Police guard a roadblock as Sierra Leone government enforces a three day lock down on movement of all people in an attempt to fight the Ebola virus in Freetown, Sierra Leone, Sept. 19, 2014.

Sierra Leone has ended a three-day nationwide lockdown aimed at stopping the Ebola outbreak.

The health ministry on Sunday said it had reached 75 percent of its target of visiting 1.5 million homes.

The government had ordered Sierra Leone's six million people to stay home Friday, Saturday and Sunday so teams could go door-to-door, trying to locate hidden Ebola patients and educate others on how to avoid the deadly disease.

Officials said the outreach would continue in communities that have been identified as hot spots across the country.

The operation appears to have gone smoothly, except for an incident Saturday when young people attacked workers trying to bury bodies of Ebola victims near the capital, Freetown. The attackers dispersed after reinforcements arrived to protect the burial team.

Operation 'successful'

The head of Sierra Leone's Emergency Operations Center, Stephen Gaojia, said he was pleased with the outcome of the initiative, saying that many people had come forward to get relatives tested and treated.

“The three-day house to house Ebola talk has overall been successful,” said Ngaojia. “The exercise has been able to fast track the response effort ... We have been able to get a lot of people coming forward to actually get their people in different isolation centers and treatment centers.”

Ngaojia hailed the cooperation of citizens in the government’s move to reduce the infection rate, after rejecting media reports that some of the emergency workers were attacked.

“This exercise has actually created an outreach wherein there has been massive awareness in the minds of the majority of Sierra Leoneans,” said Ngaojia. “[They] were very respectful to the teams that went to their homes ... Now, at the family level some discussions have been generated, and at the community level that Ebola is real and is in our communities.”

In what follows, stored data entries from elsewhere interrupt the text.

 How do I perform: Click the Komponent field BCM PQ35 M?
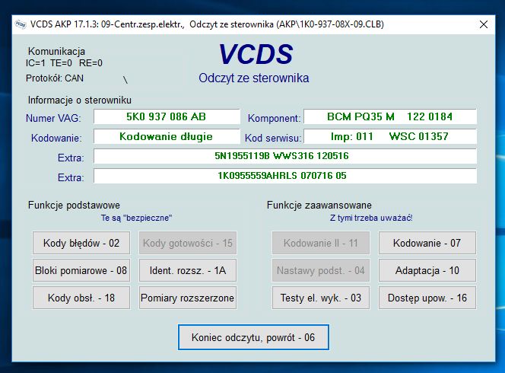click(389, 117)
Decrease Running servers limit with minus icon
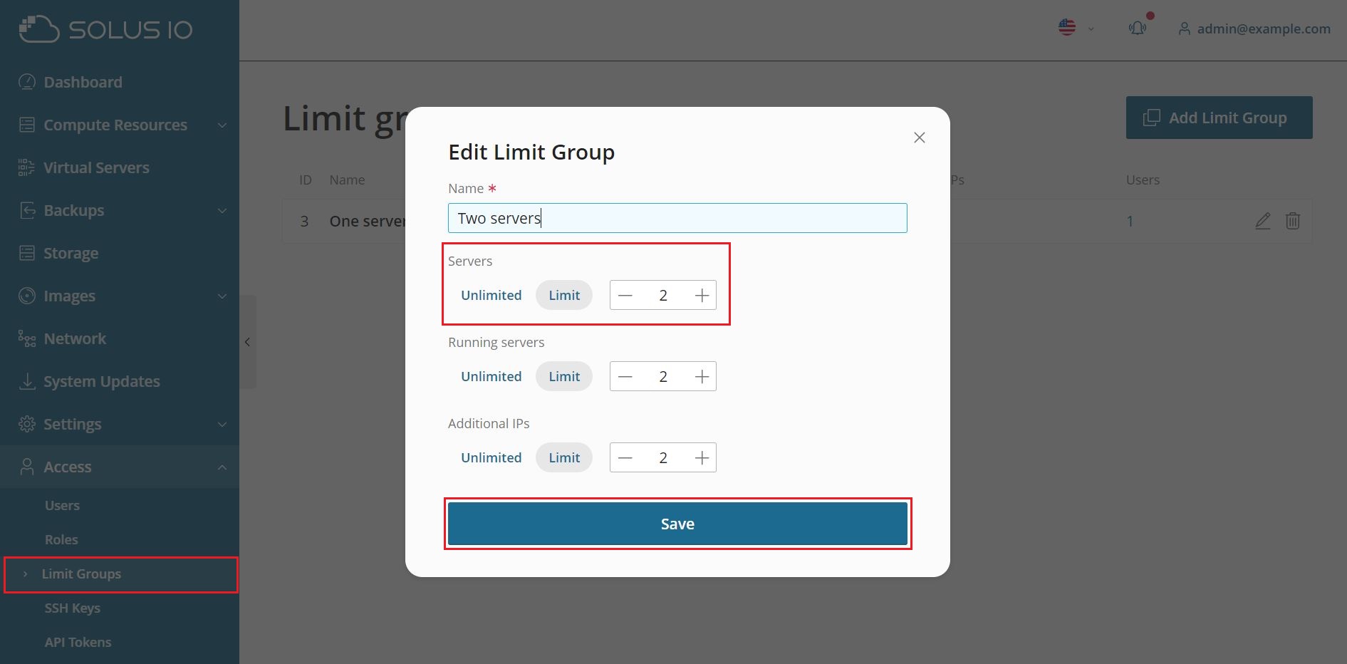 click(x=625, y=376)
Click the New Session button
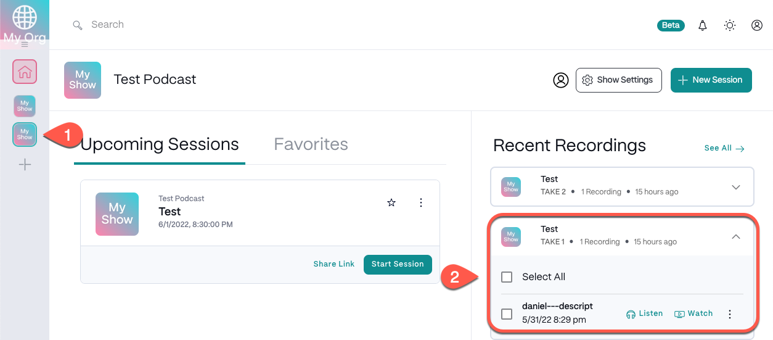The image size is (773, 340). tap(711, 80)
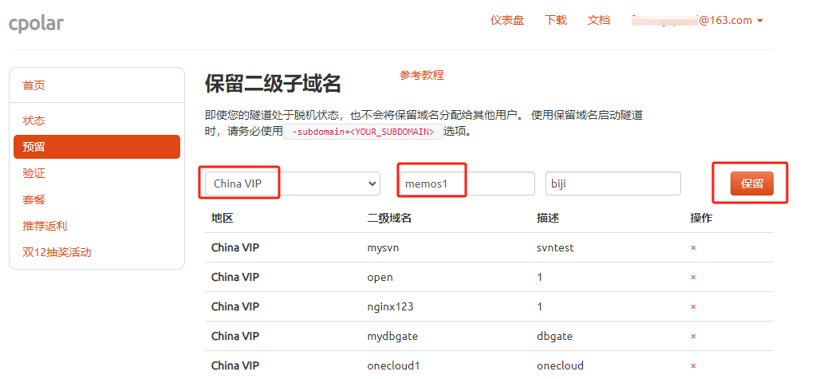
Task: Open the China VIP region dropdown
Action: click(293, 184)
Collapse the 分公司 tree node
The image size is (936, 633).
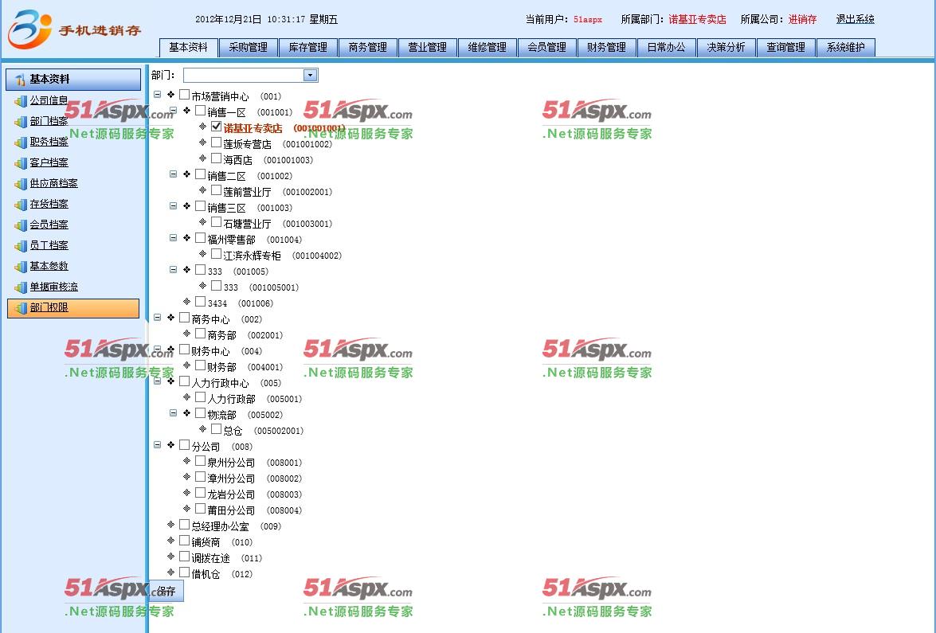coord(157,445)
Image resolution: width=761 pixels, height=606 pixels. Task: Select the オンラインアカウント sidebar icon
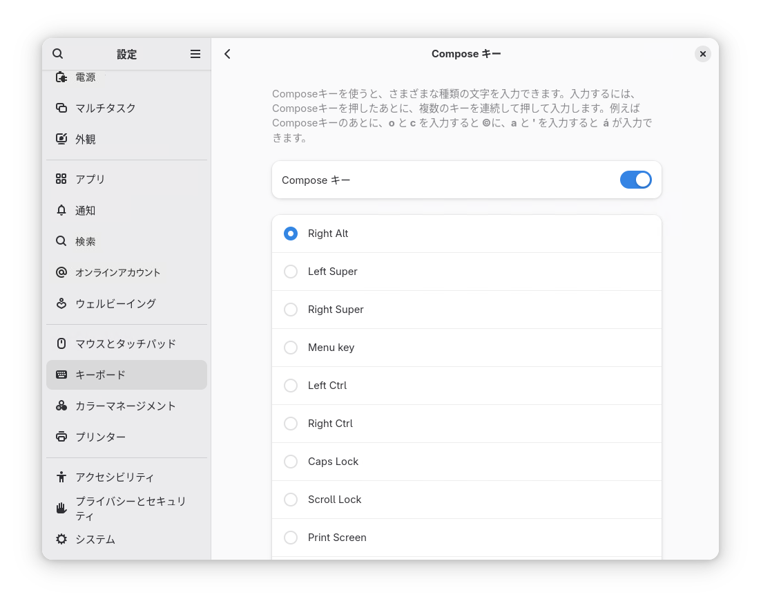[63, 272]
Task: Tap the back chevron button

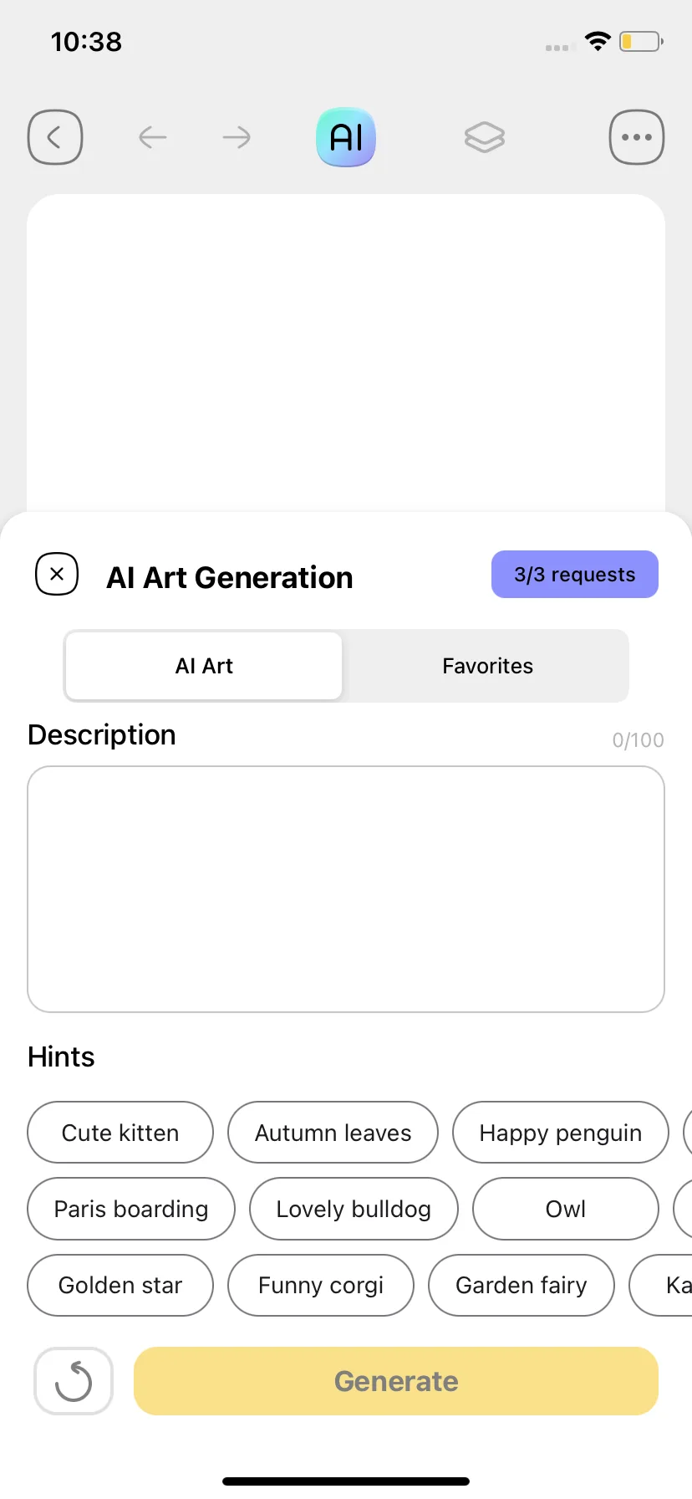Action: click(x=55, y=137)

Ngaojia says members of his team are still gathering information about the performance of the volunteers who went house to house to educate and administer test to people for the disease.

Ebola in numbers

Sierra Leone’s information minister told VOA that current figures show there are 1,400 cases of Ebola in the country. He said the government in Freetown aims to reduce the infection rate.

Ngaojia said the three-day containment measure aims to help efforts to combat the disease.

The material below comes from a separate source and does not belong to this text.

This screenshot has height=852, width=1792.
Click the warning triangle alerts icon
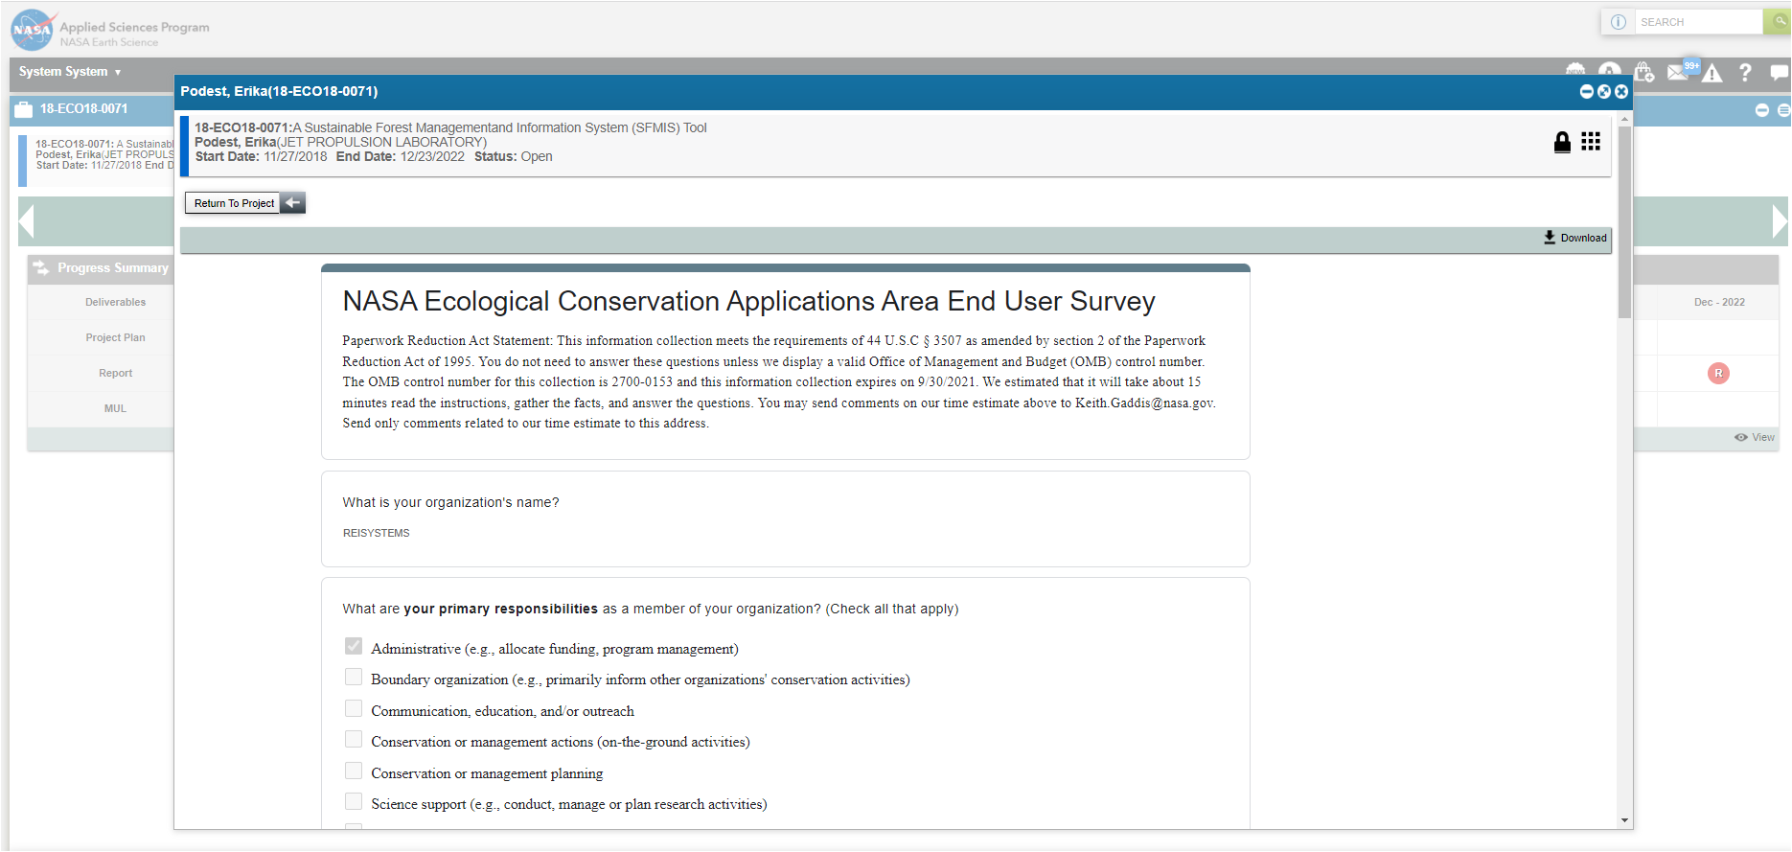coord(1712,73)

“This exercise was not to say that it will completely break the chain of transmission in any way by any means. What we have done is to think outside the box,” he said

“If we have been able to get very close to 200 people in different areas who came forward to be tested and maybe 50 percent tested positive in a way that is a huge success story. It is another effort in being actually able to identify some of the people who have been infected ... bring them to holding centers, get them tested and take them to treatment centers within the shortest possible time,” Ngaojia said.

In total, Ebola has infected more than 5,300 people in Sierra Leone, Liberia and Guinea this year, and killed more than 2,600.

The United States has committed $175 million to help combat the outbreak, and is sending 3,000 troops to the region to build field hospitals and provide logistical aid.